Here is a listing. Reproduce it exactly.

::::::::

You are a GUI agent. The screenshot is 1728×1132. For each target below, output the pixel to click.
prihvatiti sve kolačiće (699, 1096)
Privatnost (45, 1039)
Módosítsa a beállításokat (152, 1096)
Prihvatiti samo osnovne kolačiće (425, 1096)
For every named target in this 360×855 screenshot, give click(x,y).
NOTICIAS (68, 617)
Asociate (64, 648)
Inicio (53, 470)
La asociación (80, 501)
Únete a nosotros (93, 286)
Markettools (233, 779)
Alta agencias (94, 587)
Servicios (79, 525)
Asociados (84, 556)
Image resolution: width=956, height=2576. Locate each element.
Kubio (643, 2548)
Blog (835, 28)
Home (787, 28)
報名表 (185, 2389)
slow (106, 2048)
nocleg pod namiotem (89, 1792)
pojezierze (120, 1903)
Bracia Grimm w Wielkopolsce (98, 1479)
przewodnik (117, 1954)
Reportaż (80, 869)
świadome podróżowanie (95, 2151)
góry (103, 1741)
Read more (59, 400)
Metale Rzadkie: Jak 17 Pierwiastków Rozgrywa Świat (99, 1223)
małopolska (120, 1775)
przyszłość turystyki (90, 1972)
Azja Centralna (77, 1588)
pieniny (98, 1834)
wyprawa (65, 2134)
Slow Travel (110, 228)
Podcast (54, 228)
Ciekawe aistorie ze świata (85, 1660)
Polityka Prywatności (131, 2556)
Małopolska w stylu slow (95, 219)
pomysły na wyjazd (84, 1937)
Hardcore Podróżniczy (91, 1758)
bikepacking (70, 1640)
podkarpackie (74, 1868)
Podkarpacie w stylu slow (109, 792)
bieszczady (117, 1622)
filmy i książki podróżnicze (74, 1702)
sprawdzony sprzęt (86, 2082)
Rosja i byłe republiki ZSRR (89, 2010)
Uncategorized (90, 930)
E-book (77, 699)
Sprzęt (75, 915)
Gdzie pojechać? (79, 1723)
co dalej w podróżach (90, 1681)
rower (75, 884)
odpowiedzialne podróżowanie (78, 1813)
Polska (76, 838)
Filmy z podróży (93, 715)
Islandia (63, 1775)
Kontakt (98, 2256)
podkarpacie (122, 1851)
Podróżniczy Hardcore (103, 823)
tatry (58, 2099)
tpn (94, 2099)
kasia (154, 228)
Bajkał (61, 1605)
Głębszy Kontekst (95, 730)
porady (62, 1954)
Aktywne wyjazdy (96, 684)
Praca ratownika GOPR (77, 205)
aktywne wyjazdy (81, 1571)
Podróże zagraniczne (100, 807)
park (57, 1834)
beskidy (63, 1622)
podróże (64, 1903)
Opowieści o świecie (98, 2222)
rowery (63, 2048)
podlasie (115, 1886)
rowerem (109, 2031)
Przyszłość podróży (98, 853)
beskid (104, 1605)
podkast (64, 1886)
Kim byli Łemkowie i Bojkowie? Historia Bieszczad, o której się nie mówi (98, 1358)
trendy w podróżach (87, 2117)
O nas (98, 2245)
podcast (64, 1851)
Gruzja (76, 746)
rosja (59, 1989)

::::::::

Output below
You are a GUI agent. The screenshot is 1728×1132. For each target below, output the pixel to click.
prihvatiti sve kolačiće (699, 1096)
Privatnost (45, 1039)
Módosítsa a beállításokat (152, 1096)
Prihvatiti samo osnovne kolačiće (425, 1096)
For every named target in this 360×855 screenshot, give click(x,y).
NOTICIAS (68, 617)
Asociate (64, 648)
Inicio (53, 470)
La asociación (80, 501)
Únete a nosotros (93, 286)
Markettools (233, 779)
Alta agencias (94, 587)
Servicios (79, 525)
Asociados (84, 556)
Image resolution: width=956, height=2576. Locate each element.
Kubio (643, 2548)
Blog (835, 28)
Home (787, 28)
報名表 (185, 2389)
slow (106, 2048)
nocleg pod namiotem (89, 1792)
pojezierze (120, 1903)
Bracia Grimm w Wielkopolsce (98, 1479)
przewodnik (117, 1954)
Reportaż (80, 869)
świadome podróżowanie (95, 2151)
góry (103, 1741)
Read more (59, 400)
Metale Rzadkie: Jak 17 Pierwiastków Rozgrywa Świat (99, 1223)
małopolska (120, 1775)
przyszłość turystyki (90, 1972)
Azja Centralna (77, 1588)
pieniny (98, 1834)
wyprawa (65, 2134)
Slow Travel (110, 228)
Podcast (54, 228)
Ciekawe aistorie ze świata (85, 1660)
Polityka Prywatności (131, 2556)
Małopolska w stylu slow (95, 219)
pomysły na wyjazd (84, 1937)
Hardcore Podróżniczy (91, 1758)
bikepacking (70, 1640)
podkarpackie (74, 1868)
Podkarpacie w stylu slow (109, 792)
bieszczady (117, 1622)
filmy i książki podróżnicze (74, 1702)
sprawdzony sprzęt (86, 2082)
Rosja i byłe republiki ZSRR (89, 2010)
Uncategorized (90, 930)
E-book (77, 699)
Sprzęt (75, 915)
Gdzie pojechać? (79, 1723)
co dalej w podróżach (90, 1681)
rower (75, 884)
odpowiedzialne podróżowanie (78, 1813)
Polska (76, 838)
Filmy z podróży (93, 715)
Islandia (63, 1775)
Kontakt (98, 2256)
podkarpacie (122, 1851)
Podróżniczy Hardcore (103, 823)
tatry (58, 2099)
tpn (94, 2099)
kasia (154, 228)
Bajkał (61, 1605)
Głębszy Kontekst (95, 730)
porady (62, 1954)
Aktywne wyjazdy (96, 684)
Praca ratownika GOPR (77, 205)
aktywne wyjazdy (81, 1571)
Podróże zagraniczne (100, 807)
park (57, 1834)
beskidy (63, 1622)
podróże (64, 1903)
Opowieści o świecie (98, 2222)
rowery (63, 2048)
podlasie (115, 1886)
rowerem (109, 2031)
Przyszłość podróży (98, 853)
beskid (104, 1605)
podkast (64, 1886)
Kim byli Łemkowie i Bojkowie? Historia Bieszczad, o której się nie mówi (98, 1358)
trendy w podróżach (87, 2117)
O nas (98, 2245)
podcast (64, 1851)
Gruzja (76, 746)
rosja (59, 1989)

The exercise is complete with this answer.